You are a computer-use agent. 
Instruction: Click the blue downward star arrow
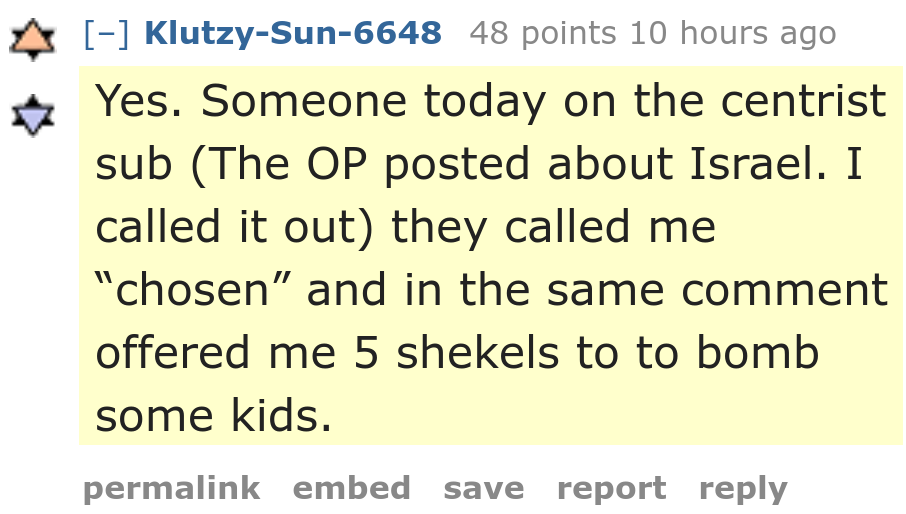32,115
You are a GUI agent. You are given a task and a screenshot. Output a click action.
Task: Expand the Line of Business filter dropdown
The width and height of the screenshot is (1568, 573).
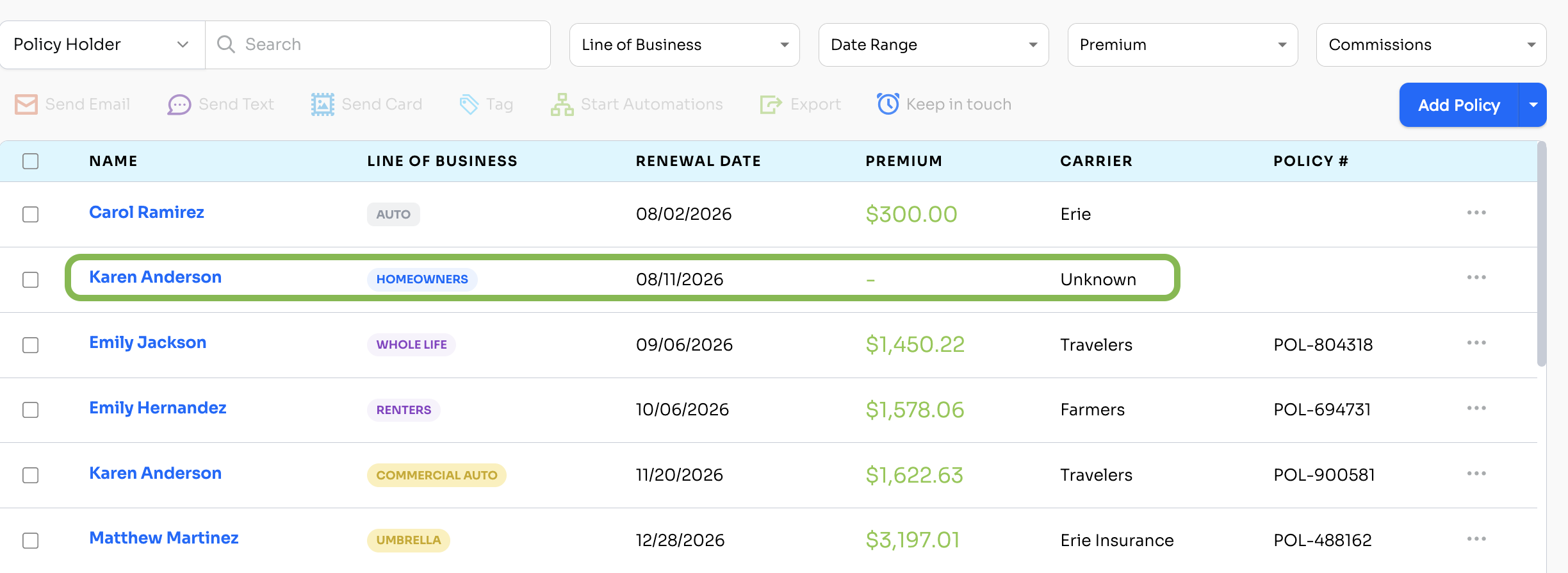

_Problem description:_
Write down all the entries exactly, but not the pictures they hold.

_Solved exercise:_
You are a computer-use agent. 
Instruction: Click the blue downward star arrow
32,115
You are a GUI agent. You are given a task and a screenshot. Output a click action.
Task: Expand the Line of Business filter dropdown
The width and height of the screenshot is (1568, 573).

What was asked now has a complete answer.